To watch Vivre sa vie, as with any of Godard’s early pictures, or indeed any of the films of the period by his fellow New Wavers, is to witness the sheer joy of moviemaking. A bunch of former critics, who for years had been watching with their noses pressed to the glass, were now cut loose to put all their pent-up theory into practice. They could take up where their favorite directors had left off, going them one better in daring, immediacy, improvisation, and passion. Every film is like a riposte in a cutting contest between jazz players, and Vivre sa vie is no exception.
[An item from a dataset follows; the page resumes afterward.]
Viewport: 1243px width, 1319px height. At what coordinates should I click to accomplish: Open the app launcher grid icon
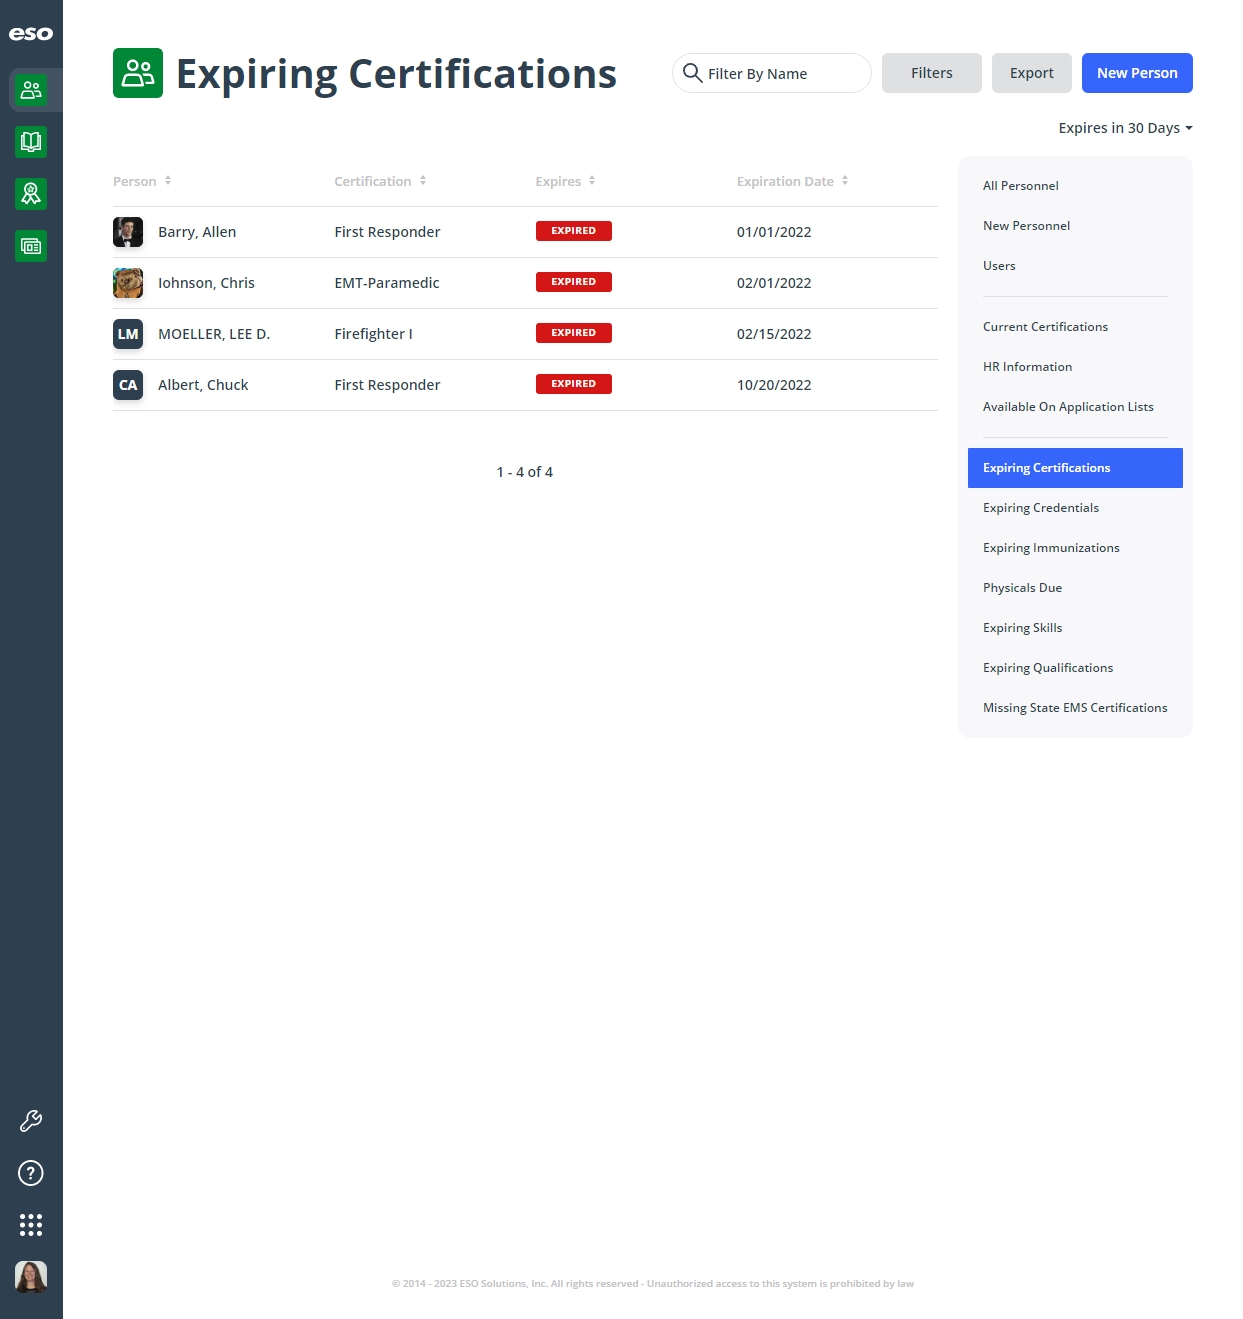(31, 1225)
Godard hangs his dare out right away, opening with a lengthy scene between Nana (Anna Karina) and her former husband (André Labarthe), in which the two converse with their backs to the camera. A rule is broken, yes, indeed, but it’s not arbitrary—their poses immediately tell us most of what we need to know about the ruin of their relationship. Nana, whose name alludes to Zola’s character and, more importantly, to Jean Renoir’s adaptation, has theatrical ambitions, is always short of money, wants to live intensely. So, accidentally on purpose, she becomes a prostitute. Her story is divided into twelve tableaux, with intertitles like chapter headings. Breaking up the story this way provides the requisite Brechtian distance, but it also follows function. Her life is, in fact, a series of apparently random turns, what-the-hell decisions that nevertheless add up, point her doomward. The structure throws you the keys. You fill in the rest. The end is shocking, but by the time you get there it is inevitable.
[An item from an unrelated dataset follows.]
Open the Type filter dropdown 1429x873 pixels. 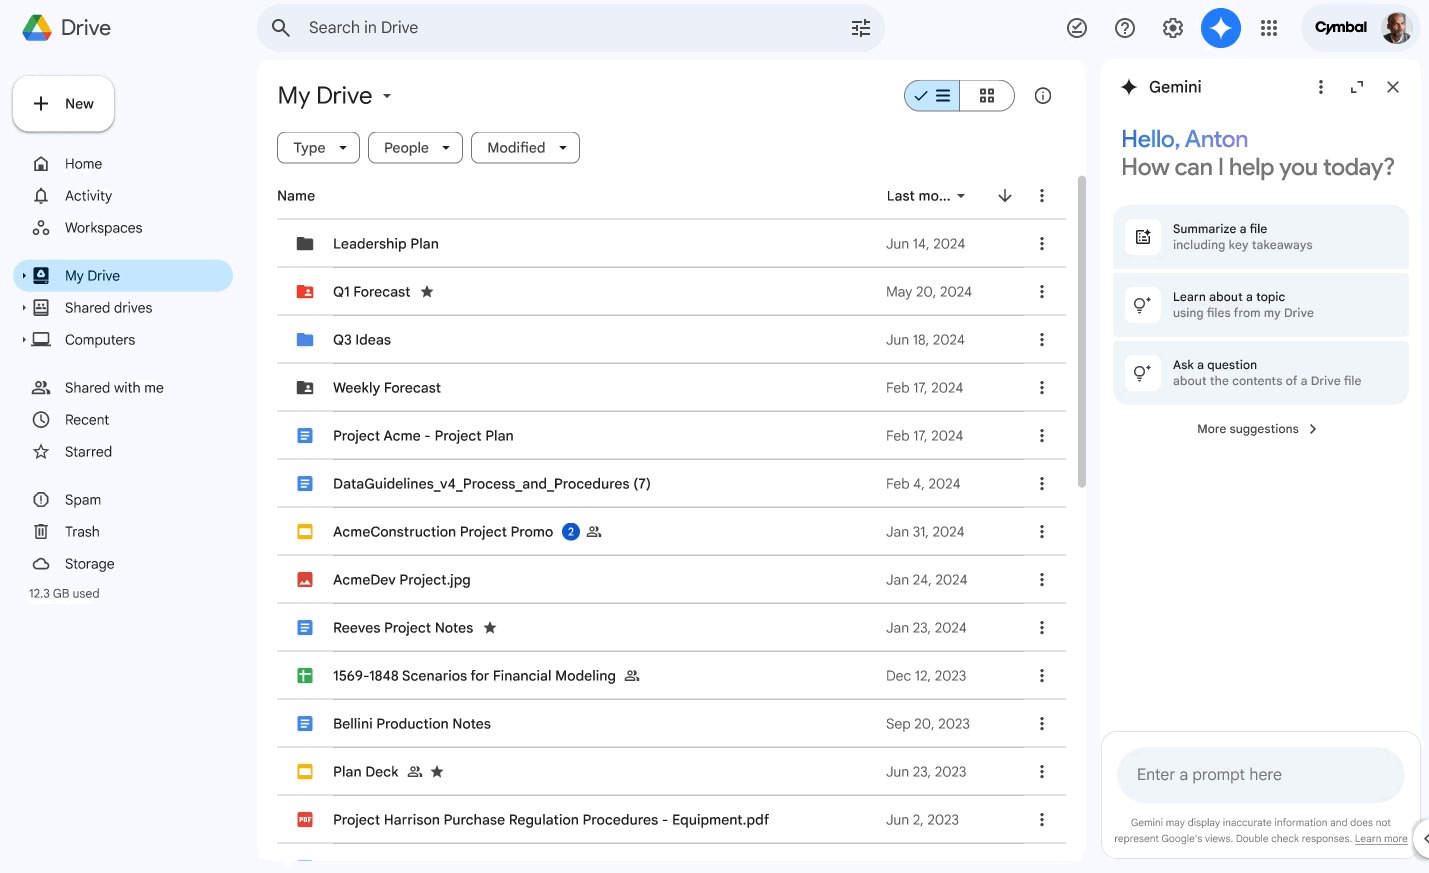318,148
The story, grim as it is, is in some ways an excuse, contrived to allow for a maximum of large and incidental pleasures. Foremost is Anna Karina herself, one of the most beautiful and seductive actresses in the whole history of the movies. You get to see her express moods from A to Z, and also fling herself around a barroom in a wild dance convincingly made up on the spot. There is also Paris, many bleak but eloquent corners of it that don’t look like that anymore. Along the way there is literature (mostly Poe’s “The Oval Portrait”), philosophy (a Socratic dialogue with Brice Parain), music (an effective, minimal score by Michel Legrand), and, of course, photography, through the great cinematographer Raoul Coutard’s brilliantly graphic eye. Godard claimed that this was the first movie in which he dispensed with shot composition, just set up quickly and called action. You’ll wonder why more directors don’t try that.